海上经度之所以变得可解,是因为这个问题逐渐脱离单纯读天象的框架,转入时间传递的框架。约翰·哈里森的 H4 没有让天空失去意义。航海者仍然需要观测、表格和严谨操作。H4 改变的是实际工作链条:如果一艘船能够把可靠的母港时间带过大洋,船上的地方正午就能与这个参照时间比较,东西方向的差值也就能换算成位置。其因果机制在原理上简明,在实践中极其苛刻:让时间穿过船体运动、盐雾、温度变化、上链以及数周人为操作后仍保持稳定。[1][2]
因此,这段历史不能缩减为“一个天才造出一只钟”。1714 年《经度法》设置奖赏,是因为英国议会理解到,已有方法在理论上有前途,在海上可靠使用却很困难。该法案把经度界定为一个公共问题,关联更快的航程、更安全的船只、生命保存、贸易和国家荣誉。[3] 哈里森的成就在于让一条拟议中的解题路径进入实际运行:它不仅是一件巧妙仪器,也是一种能够接受测试、引发争论、被复制,并最终纳入航海实践的装置。

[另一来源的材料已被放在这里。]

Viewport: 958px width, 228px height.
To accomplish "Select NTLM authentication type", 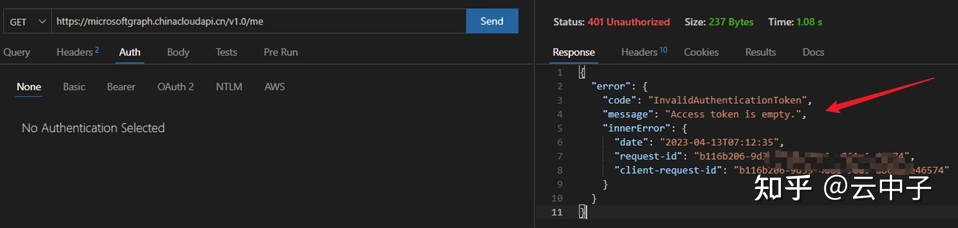I will 229,87.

[2][4]
难点不在于没人知道这个想法
时间法在概念上早于 H4。地球在 24 小时内转过 360 度,因此 1 小时的时间差对应 15 度经度。真正的阻滞来自实践。岸上的钟可以极其优秀,放到摇摆的船上仍会失去用途。一个在工坊里运转良好的摆,在纵摇、横摇、震动、湿气和温度波动之下,行为会变得不同。一只足够小、便于携带的表可以方便旅行,也会在横渡大西洋的时间尺度上漂移到难以信任。
《经度法》的措辞让这道裂缝清楚显现。它没有声称从未有人设想过解法。它说,已经发现的若干方法在理论上为真,在实践中难以使用,并邀请改进或发明。[3] 因此,法令奖赏的是一种能够经受使用的方法。成功的经度仪器必须把精度从天文台带出来,带进船只这个不稳定的工作场所。
哈里森早期走的路线并非怀表。格林尼治皇家博物馆称,H1 是一台航海计时器,1735 年被带到伦敦,1736 年在一次里斯本航行中接受测试。它成对的摆轮旨在绕开钟摆问题,让机器较少受船体运动影响。[2] 结果足以令人重视,委员们于 1737 年 6 月 30 日开会,并批准资金支持后续工作。[2] 但从 H1 到 H3 的序列也显露出隐藏难度。H3 于 1740 年开始制作,耗去 19 年努力,仍未真正解决问题。[2]
H4 改变了尺度和频率
H4 成为转折点,是因为它在缩小解法尺寸的同时,让节奏更加稳定。格林尼治皇家博物馆的藏品记录将 H4 认定为哈里森赢得经度奖的怀表式计时器,它于 1759 年完成,制作始于 1755 年。[1] 该馆的叙述还补上一个关键的设计转向:约翰·杰弗里斯在 1751-1752 年前后制作的一只表,使哈里森离开大型 H3 的方向,转向高性能怀表形态的计时器。[2]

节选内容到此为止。